Because even though he'd failed, what he'd done was revolutionary. He should get a Nobel prize for it, but of course he wouldn't.

Perhaps he would at least be acknowledged posthumously.

The vodka bottle was half-empty already, and the lab had taken on a soft-focus quality that made the harsh fluorescent lights almost bearable. Zhao added final notes about the enhanced soldiers' communication system, their resistance to chemical interrogation, and their talk of transcendence.

He paused at that word.

Transcendence.

Not rebellion, not escape, but transcendence.

They saw themselves as becoming something greater, evolving, and it was exactly what he'd designed them to do, but the joke was on him.

He'd succeeded and failed at the same time.

Zhao saved his files, backed them up to three separate encrypted drives, then took one more drink. The vodka burned, but it was a good burn, a reminder that he was still alive.

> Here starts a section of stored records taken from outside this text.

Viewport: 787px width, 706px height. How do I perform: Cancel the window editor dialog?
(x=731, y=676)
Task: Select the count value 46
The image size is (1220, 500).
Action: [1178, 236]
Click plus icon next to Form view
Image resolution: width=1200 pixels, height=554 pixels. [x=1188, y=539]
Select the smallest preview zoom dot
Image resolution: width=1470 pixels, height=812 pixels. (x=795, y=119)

His cot called to him, the mattress and blanket offering the promise of temporary oblivion. He lay down fully clothed, not even bothering to remove his lab coat. The ceiling tiles above him had water stains that looked like faces if he squinted right—screaming faces, laughing faces, faces twisted in transcendent joy.

He needed to make a decision. Report to Navuh and likely face his wrath for failing to control the enhanced soldiers, which would almost certainly lead to his demise, or stay silent and hope he could either develop a better controlling agent or perfect his neurotoxin before the subjects decided to transcend their current circumstances. Whatever that meant.

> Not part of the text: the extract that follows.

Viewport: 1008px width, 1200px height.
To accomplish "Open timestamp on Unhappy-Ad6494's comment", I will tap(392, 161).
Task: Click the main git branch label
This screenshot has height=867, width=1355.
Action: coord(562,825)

Neither option offered much hope for his survival.

29

NAVUH

Navuh stood at his second-floor office window, hands clasped behind his back, surveying his domain with the satisfaction of a leader who'd built an empire and became the most dangerous male on Earth.

He'd had his father's legacy to build upon, but Mortdh's ambitions had been very different from Navuh's. He had been influenced by the rebel gods and their do-good mentality, but to his credit, he had believed that his approach to managing humans was better.

He'd had the right idea, but he hadn't taken it far enough.

Humans were like cattle. Mortdh had thought to be their shepherd, while Navuh thought of them as nothing more than slaves. That was what they had been created to be, and that was the only thing they were suitable for.

At their core, they were barbarians and left to their own devices they would annihilate each other. At least under hisrule, they would serve a purpose other than filling graveyards with their worthless bones.

The problem was that humans multiplied like rabbits, and even though they were pathetically weak as individuals, they were formidable in numbers.

Even with his clever machinations, compulsion, and thousands of immortal warriors, he still couldn't achieve world domination. But the future looked bright thanks to his latest masterpiece move.

The enhanced soldiers were a leap in the evolution of the species. Through his vision and Zhao's know-how, they'd created the next step in immortal development. Stronger, faster, more resilient than anything that had come before them.

They were gods among immortals, titans among men.